Louis Ashley Elbl, Jr., was born in Kansas City, Kansas, the son of L. Ashley Elbl, Sr. and Esther Buller Elbl, on April 14, 1943. Ashley, as most people knew him, or Ash, as his family and friends called him, or “Coach” as he came to be known at Brookdale Assisted Living and Memory Care, lived in KCK until 1946 when the family moved to a new house in Fairway, KS. Ashley called the house on Norwood Road his home from that time until 2018 when he moved into Brookdale Assisted Living.
From an early age Ashley was very interested in sports and athletics. This can be attributed to, or blamed on, his father, who was an athlete in college, and who coached high school basketball and taught chemistry for several years. Ash’s dad was very interested in attending sporting events even after his coaching career ended. The family was able to attend the first game the Kansas City Athletics played in Kansas City in 1954, and the first basketball game the University of Kansas played in Allen Fieldhouse in 1955. Quite a few people were impressed that Ashley could name the starting lineups for the A‘s and Jayhawks, and quite probably also for the Detroit Tigers and Kansas State Wildcats fifty years after those events. Actually, Ashley could probably tell a person the score, the hero or goat of the game, weather conditions, what time of day the game was played, and what he had for lunch that day for almost every game he ever attended or coached.

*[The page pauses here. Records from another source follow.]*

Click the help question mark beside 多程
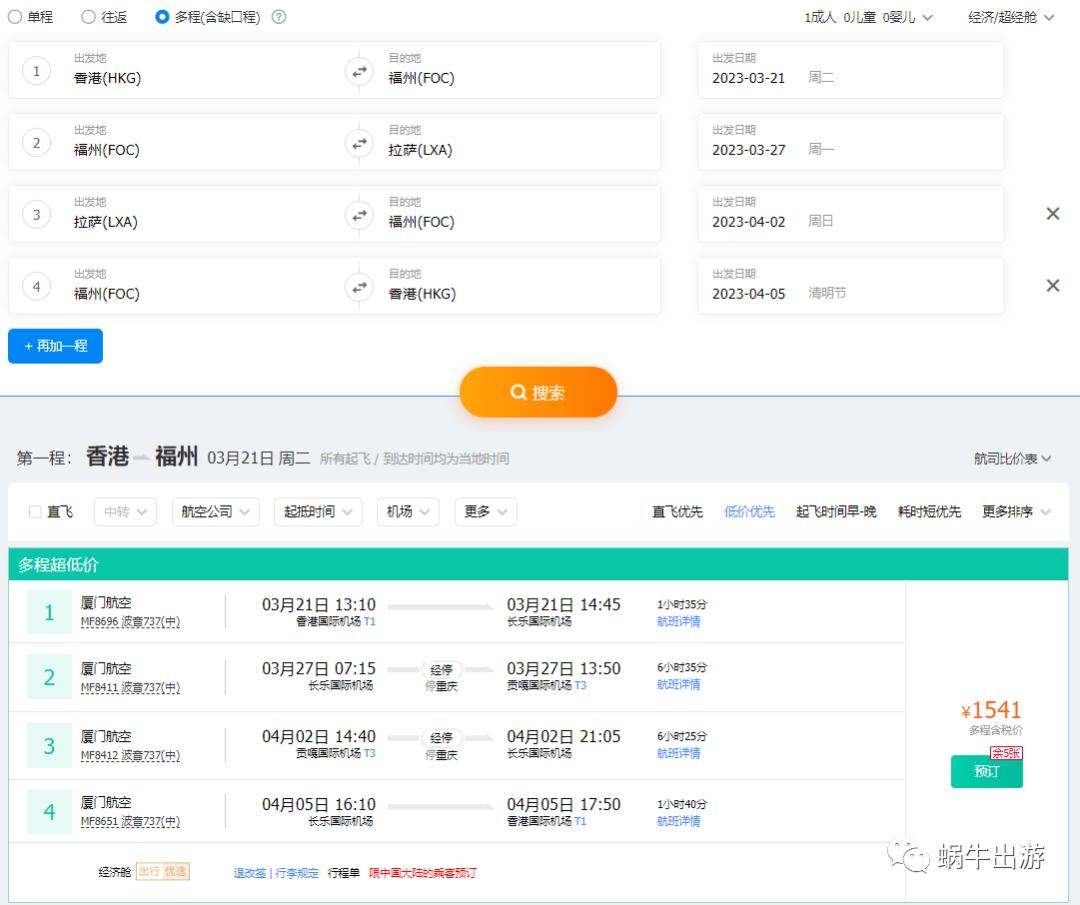 pyautogui.click(x=279, y=17)
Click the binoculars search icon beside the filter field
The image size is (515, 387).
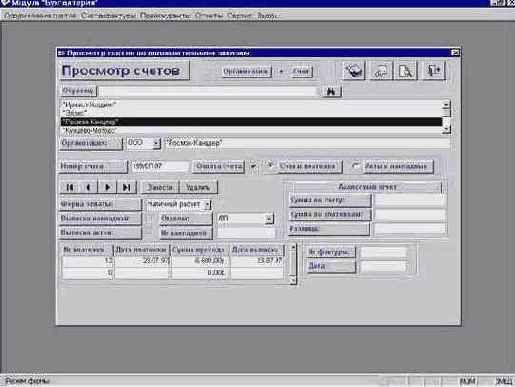click(x=332, y=91)
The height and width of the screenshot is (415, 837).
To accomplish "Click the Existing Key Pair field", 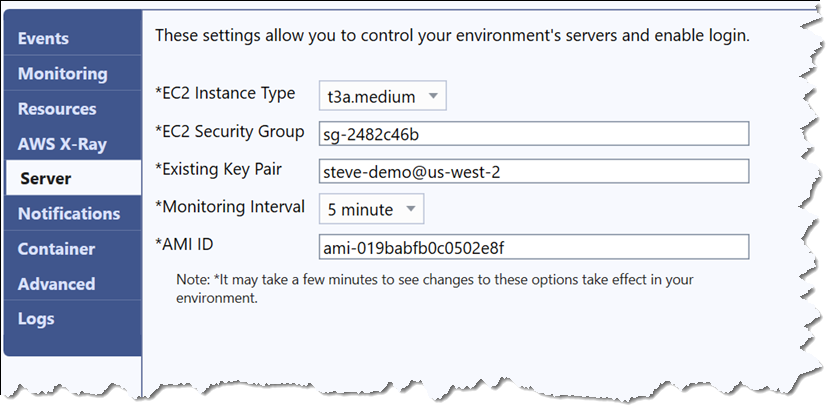I will coord(534,171).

Ashley’s interest in sports continued from the time he started playing summer baseball in the Johnson County 3&2 program, which he participated in from grade school through high school, and basketball, which he played from junior high on. Many times Ash and friends would shovel six or more inches of snow from the “full court” in the backyard so they could have games after the court dried. Even though the court was only about 40 by 25 feet, there were two baskets, which led to a lot of very intense scrimmages. Flood lights allowed Ash and friends to play until late at night—it’s a wonder neighbors didn’t call the police! Even though Ash’s brother was too young to participate with his friends until he was in high school, Ashley usually had time to have a game of catch in the front yard, or play a spirited game of whiffle ball in the back. It’s to his credit that he sometimes even let his little brother win at whiffle ball or at ping pong.
Ashley continued playing basketball in high school at Shawnee Mission North. Although there were times that were not as great as others, Ash hit his stride the second half of his senior year, when he started averaging about twelve points a game. He was proud and embarrassed that the SM North basketball program in 1961 declared that he combined “brains with brawn,” since he was the National Honor Society president his senior year.
After high school, Ashley attended the University of Kansas. He was a member of the Delta Tau Delta fraternity, and although there were many benefits of being a “Delt,” he often joked that the best thing about the frat was being able to play intramural basketball throughout college. His first two years, Ashley was enrolled in chemical engineering. At that point, though, Ash gave into the “curse of the family.” Both his parents and several of his aunts and uncles had been teachers, and it was at this point in time that he decided to major in Science Education. Ashley graduated from KU in 1965, and started working on his master’s degree, which he received in 1969. In the spring semester of 1966, Ashley started his first teaching job at Wyandotte High School, in the same chemistry room where his dad had taught 25 years earlier.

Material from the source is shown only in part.